Economics is the mother tongue of public policy, the language of public life, and the mindset that shapes society. - Kate Rowarth, ‘Doughnut Economics’

Growth is at the centre of every client brief I’ve ever worked on: increase sales volume, penetration, frequency of purchase, market share, and a long list of other etc. The economic system prioritises growth, so it’s the standard that structures our social life (our relationships, personal goals, etc), culture (our language, creativity, etc), media (news, editorial, etc) and so much more. As the status quo, the ‘common sense’, it tells us that prosperity is *only* possible with growth.

I think last year it came to a point where I started looking at these briefs with a somewhat sceptical eye, imagining what they could look like if they had different objectives.

Growthmania

Businesses (and the brands we do creative work for) keep the economy going: they invest, employ, and get people to earn and spend more. Their products and services improve our lives and help millions of people escape deprivation, and we are instrumental in shaping choice, providing comfort and helping people make sense of the world.

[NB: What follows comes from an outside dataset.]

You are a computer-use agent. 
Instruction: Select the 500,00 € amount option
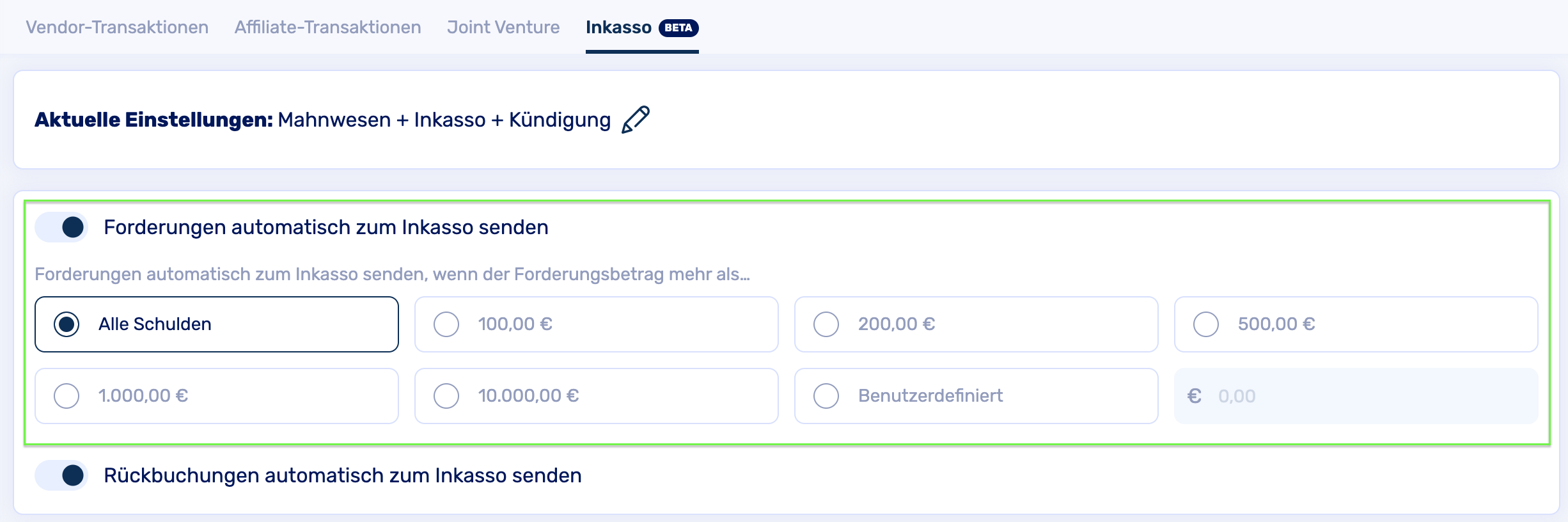[x=1206, y=324]
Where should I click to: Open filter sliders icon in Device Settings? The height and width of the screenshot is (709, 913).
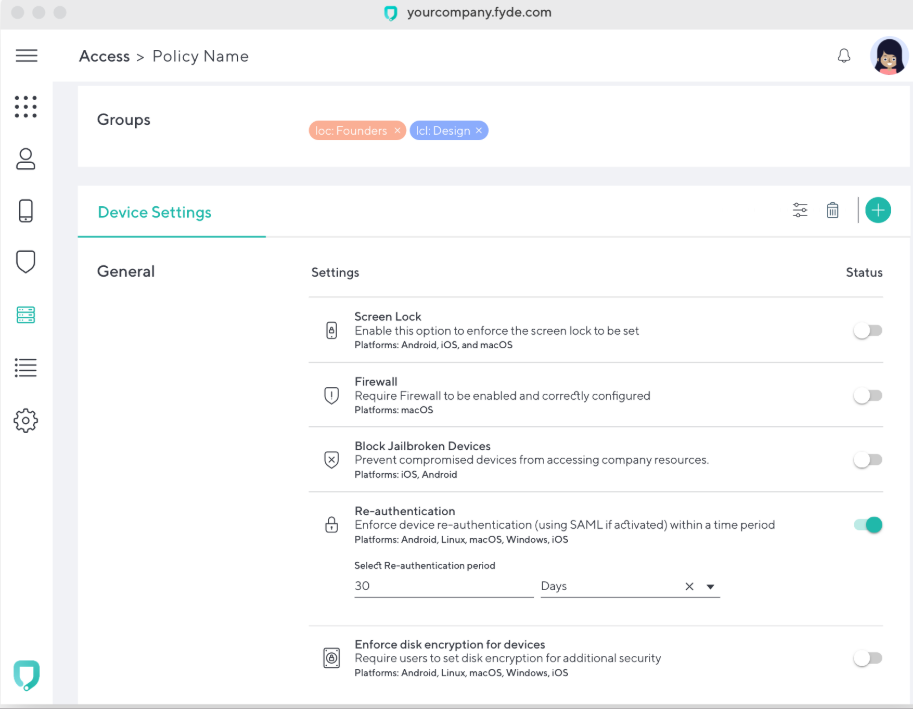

But global economic development has also fuelled a dramatic increase in our use of Earth’s resources. Our lifestyle (and by *our* I mean, the lifestyle of the middle-class in developed countries, this is a completely different story in developing countries) is based on perpetual extraction and accumulation. And this comes with two opposing effects: In 2020 many big companies have had a stellar performance, producing and selling more than ever, reaching all-time high stock value and market valuation. At the same time, the impact of COVID-19 on people’s livelihood and wallets can’t be understated. All the wonderful and positive social and environmental reckoning was short-lived because we had to deal with loss in every sense of the word, brand purpose didn’t capture anyone’s attention, and the pandemic became a powerful vector for upward redistribution and increasing inequality.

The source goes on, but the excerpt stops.